Saturday, November 24, 2012
New York Times DealBook: Why a Tax Crackdown Is Not Needed on Mortgage-Backed Securities, by Victor Fleischer (Colorado):
Capitol Hill is poking around for tax revenue. One sleeping dog to let lie is the tax treatment of real estate mortgage investment conduits, or Remics.
These are the tax plumbing that allows the modern mortgage market to function. Most residential mortgages in the United States are securitized. This means that, as a method of financing the mortgages they originate, banks bundle together mortgages and sell them to a trust. The trust then issues securities to investors. The securities are backed by the mortgages held by the trust. The Remic rules allow the trust to be treated as a pass-through entity for tax purposes, avoiding the corporate tax in the same way that a mutual fund, pension fund or other investment conduit avoids an extra level of tax.
That is the theory. The collapse of the mortgage-backed securities market a few years ago exposed systematic failures in the transfer of title from the originator of the mortgages to the trusts. ...
Two professors at Brooklyn Law School, Bradley T. Borden and David J. Reiss, have argued that many purported Remics may not in fact qualify as such [Wall Street Rules Applied to REMIC Classification]. In many cases, they explain, mortgage originators failed to legally transfer mortgages into the trust. Instead, they argue, the failed Remics were probably taxable mortgage pools or perhaps publicly traded partnerships. This means that Remic investors would be subject to additional taxes and penalties.
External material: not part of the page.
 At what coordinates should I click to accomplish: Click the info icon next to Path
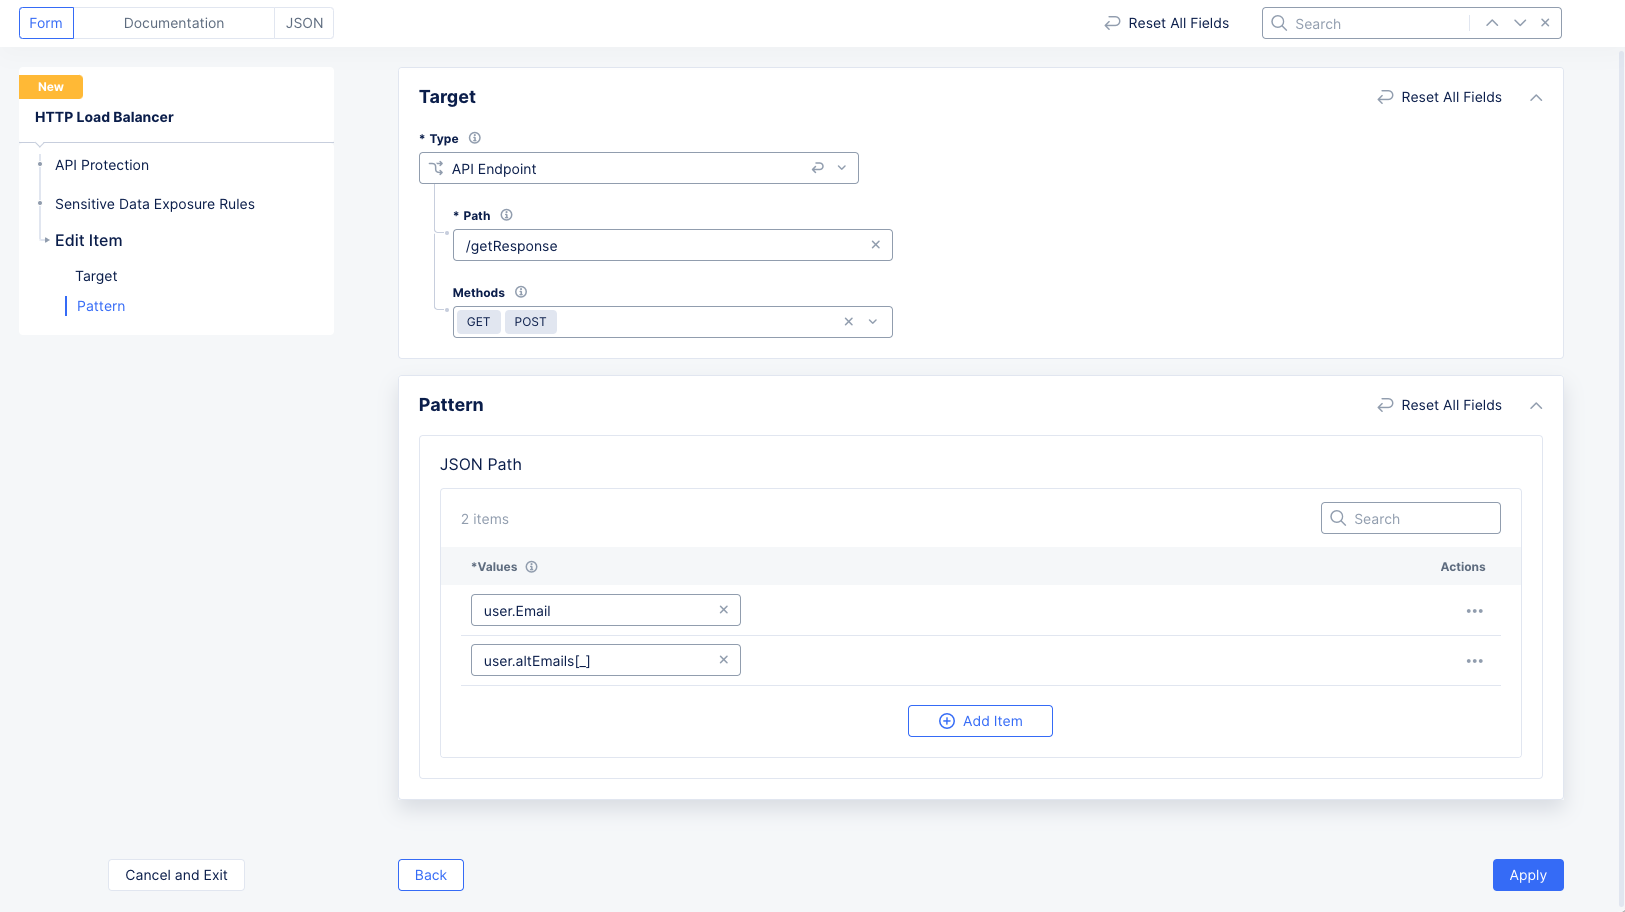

The IRS began a review of the tax status of Remics last year, but it is unclear whether additional enforcement action is forthcoming. Mr. Borden and Mr. Reiss attribute this apparent nonenforcement to the so-called Wall Street Rule, part of the lore among tax lawyers that holds that after X million dollars of securities have been issued (and no one knows exactly what X is) and enough tax lawyers take the same position, the IRS will not intervene and blow up the deals.
What should the IRS do? Tax liability would probably fall on investors, who might then turn around and sue the mortgage originators, servicers, law firms and other intermediaries, further gumming up the market for mortgage-backed securities.
The Wall Street Rule is objectionable from a tax policy perspective when aggressive tax lawyers sanction a deal structure that contravenes the rules, or one that resides in a gray area but is contrary to what Congress intended.
I do not think that is the case here. The Remic rules are designed to prevent operating companies from avoiding the corporate tax. Banks and other financial institutions that originate mortgages should pay the corporate tax. Passive conduits should not. The lawyers failed here because they relied too quickly on a client’s representations about the status of mortgages in the trust, not because they were overly aggressive in their interpretation of the Internal Revenue Code.
Instead of going after old, failed Remics, additional IRS resources would be better put to use in policing the rules going forward for all types of securitization vehicles.